POR JOSÉ INÉS FIGUEROA VITELA
El gobernador FRANCISCO GARCÍA CABEZA DE VACA, estaría preparando su salida anticipada del gobierno y por supuesto de Tamaulipas; “después de la boda de su hija, se pelará”, se repite a soto voce, en los corrillos palaciegos. Antes, los mismos funcionarios, aseguran que el mandatario, asesorado por sus abogados, se ha dado a la tarea de “arreglar su situación legal” que lo mantiene en la antesala de la cárcel, apenas termine su fuero y gobierno, el 30 de septiembre.
Según esas voces, ya desembolsó, cientos de millones de pesos para corromper y comprar jueces que llevaban el caso, donde la Fiscalía General de la República lo acusó, junto a BALTAZAR HIGINIO RESÉNDEZ CANTU (preso en Almoloya) y JUAN FRANCISCO TAMEZ, por diversos delitos. Pretendería que el juicio contra este último, se caiga, para así él ser exonerado.

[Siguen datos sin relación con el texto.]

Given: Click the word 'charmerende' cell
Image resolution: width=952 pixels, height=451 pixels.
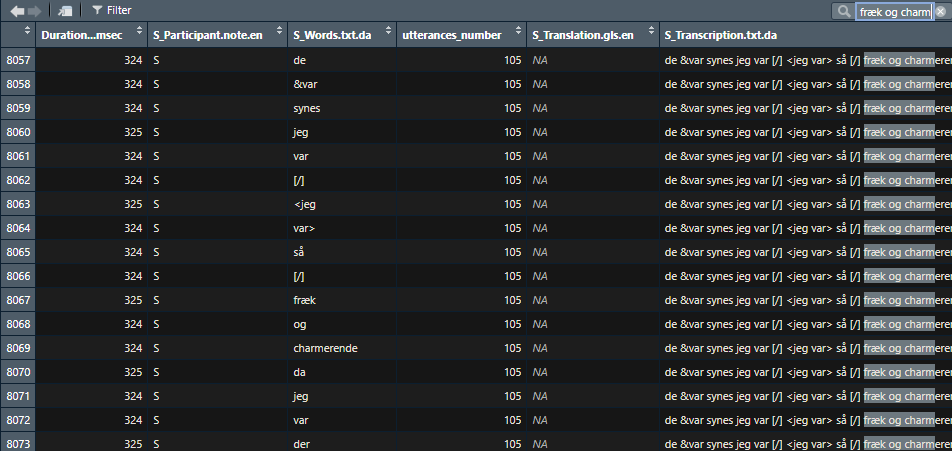Looking at the screenshot, I should coord(325,348).
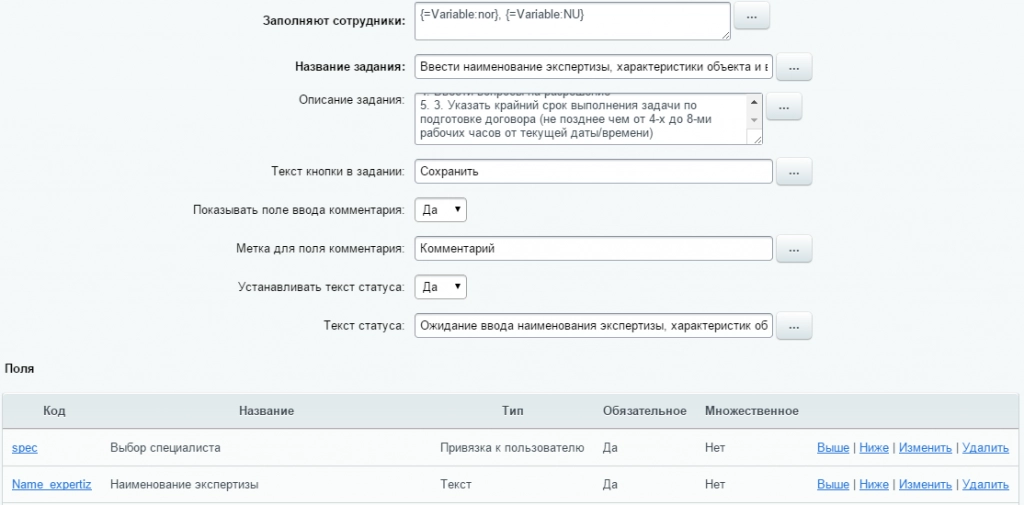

Mediante argucias legaloides y pago de sobornos, para no perder el estilo, querría librar la orden de aprehensión que ya traía la FGR para cumplimentar y solo se postergó hasta la caducidad del fuero, para ejecutarse precisamente el cercano primero de octubre.
CABEZA, dicen sus mismos colaboradores, ya instrumentó un plan perverso: Primero, salvar su pellejo e irse a Canadá, desde operaría una estrategia para desestabilizar a Tamaulipas y utilizar a los panistas, encabezados por ROBERTO GIL ZUARTH y a un grupo de legisladores azules, para que laven su imagen y buscar ser senador Plurinominal en el 2 mil 24 para recuperar el manto de impunidad llamado fuero.
Vaya trama, digna de mejores causas. “Ni que estuviera peleando con la mona de los cerillos”, decían los guercos del barrio. A ras del suelo, es otro el argumento que se escribe, de epílogo conocido.
No acababa de desmentir el “abogado BAÑOS”, que se hubieran desechado las impugnaciones de sus cliente del PAN-gobierno tamaulipeco, respecto de la elección en el distrito 13 local, en que la Sala Superior del Tribunal Electoral del Poder Judicial de la Federación sentenciara que, en efecto, ahí como en todos los distritos “atacados”, no se acreditaron las pretendidas faltas.
El miércoles, fueron 13 los recursos respecto de la elección de Tamaulipas, los que desahogó el pleno de la máxima y última instancia jurisdiccional electoral: dos de MORENA y once del Partido Acción Nacional, todos, votados por unanimidad.
Al Peje-Partido, le negaron sus reclamos por los espectaculares de campaña donde se sintieron ofendidos y calumniados; al blanquiazul, les denuncias de que se hubieran dado irregularidades en la recepción, conducción y cómputo distrtiales de los votos.
El exconsejero electoral del INE fletado con el PAN, y el dirigente estatal panista, LUIS “Cacharro” CANTÚ, pusieron en el mentis aquel, la emoción del náufrago que se aferra a un madero, sin tener noción del puerto, de la distancia o el tiempo.
CESAR AUGUSTO “El Truco” VERÁSTEGUI, al menos, se volvió a encoger de hombos, justificándose en el dicho repetido de que, “es un derecho constitucional –a impugnarque estoy ejerciendo”.
Si los Magistrados electorales ya se dieron cuenta, que ni en Hidalgo, Villagrán, Mainero, San Carlos y San Nicolás, se impdidió la presencia y actuación de las autoridades electorales, desde su célula, o se cometió cualquier otra violación al marco jurídico vigente, que hubiera alterado el resultado de la elección de gobernador en Tamaulipas, ¿qué más les queda? En ese reducto, de pretendida influencia de la Columna Cívica Pedro José Méndez, la incidencia en el gran bolo electoral estatal, apenas significa el uno por ciento, de tal manera que, aun si procedieran las fantasmagóricas acusaciones panistas –sin sustento, hay que insistirlo-, ninguna variación significarían en el saldo de la elección de junio.
Eliminar la votación de los 5 municipios, o de todo el distrito 13, no merma la contundencia del triunfo del doctor AMÉRICO VILLARREAL ANAYA, por sobre todas las perversidades, que en su caso, si han sido públicas y notorias, de quienes luego se quejaron de “fraude”. De todas las impugnaciones, decía, ya solo queda una por resolver y es la que se ubica en el orden estatal, hablando de la elección en general, que el PAN –sin sus aliados en la coalición-, atacó pretendiendo la nulidad de la misma.